● **Study material**:
- Opening Delimiter -

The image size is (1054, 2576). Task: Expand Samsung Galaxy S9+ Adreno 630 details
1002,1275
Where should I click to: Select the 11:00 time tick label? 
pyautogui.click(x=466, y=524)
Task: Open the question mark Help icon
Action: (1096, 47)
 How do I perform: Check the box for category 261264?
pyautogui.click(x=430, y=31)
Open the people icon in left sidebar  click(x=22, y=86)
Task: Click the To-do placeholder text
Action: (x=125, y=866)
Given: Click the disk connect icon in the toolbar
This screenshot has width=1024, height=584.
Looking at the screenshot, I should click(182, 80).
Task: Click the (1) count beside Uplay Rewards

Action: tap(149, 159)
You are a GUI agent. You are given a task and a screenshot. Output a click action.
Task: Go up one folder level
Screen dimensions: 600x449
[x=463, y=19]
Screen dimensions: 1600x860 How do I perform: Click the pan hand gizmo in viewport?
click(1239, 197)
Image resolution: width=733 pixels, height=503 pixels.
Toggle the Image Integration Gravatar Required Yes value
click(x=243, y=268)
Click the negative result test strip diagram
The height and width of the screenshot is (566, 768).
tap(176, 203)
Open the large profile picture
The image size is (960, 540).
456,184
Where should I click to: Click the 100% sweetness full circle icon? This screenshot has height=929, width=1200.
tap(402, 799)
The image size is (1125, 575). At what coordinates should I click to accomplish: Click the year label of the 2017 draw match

- Closing Delimiter -

● **Problem details**: Make an exact copy of the whole listing, so that no line is lost.

● **Exercise output**:
The image size is (1054, 2576). Task: Expand Samsung Galaxy S9+ Adreno 630 details
1002,1275
Where should I click to: Select the 11:00 time tick label? 
pyautogui.click(x=466, y=524)
Task: Open the question mark Help icon
Action: (1096, 47)
 How do I perform: Check the box for category 261264?
pyautogui.click(x=430, y=31)
Open the people icon in left sidebar  click(x=22, y=86)
Task: Click the To-do placeholder text
Action: (x=125, y=866)
Given: Click the disk connect icon in the toolbar
This screenshot has width=1024, height=584.
Looking at the screenshot, I should click(182, 80).
Task: Click the (1) count beside Uplay Rewards

Action: tap(149, 159)
You are a GUI agent. You are given a task and a screenshot. Output a click action.
Task: Go up one folder level
Screen dimensions: 600x449
[x=463, y=19]
Screen dimensions: 1600x860 How do I perform: Click the pan hand gizmo in viewport?
click(1239, 197)
Image resolution: width=733 pixels, height=503 pixels.
Toggle the Image Integration Gravatar Required Yes value
click(x=243, y=268)
Click the negative result test strip diagram
The height and width of the screenshot is (566, 768).
tap(176, 203)
Open the large profile picture
The image size is (960, 540).
456,184
Where should I click to: Click the 100% sweetness full circle icon? This screenshot has height=929, width=1200.
tap(402, 799)
The image size is (1125, 575). At what coordinates should I click to accomplish: Click the year label of the 2017 draw match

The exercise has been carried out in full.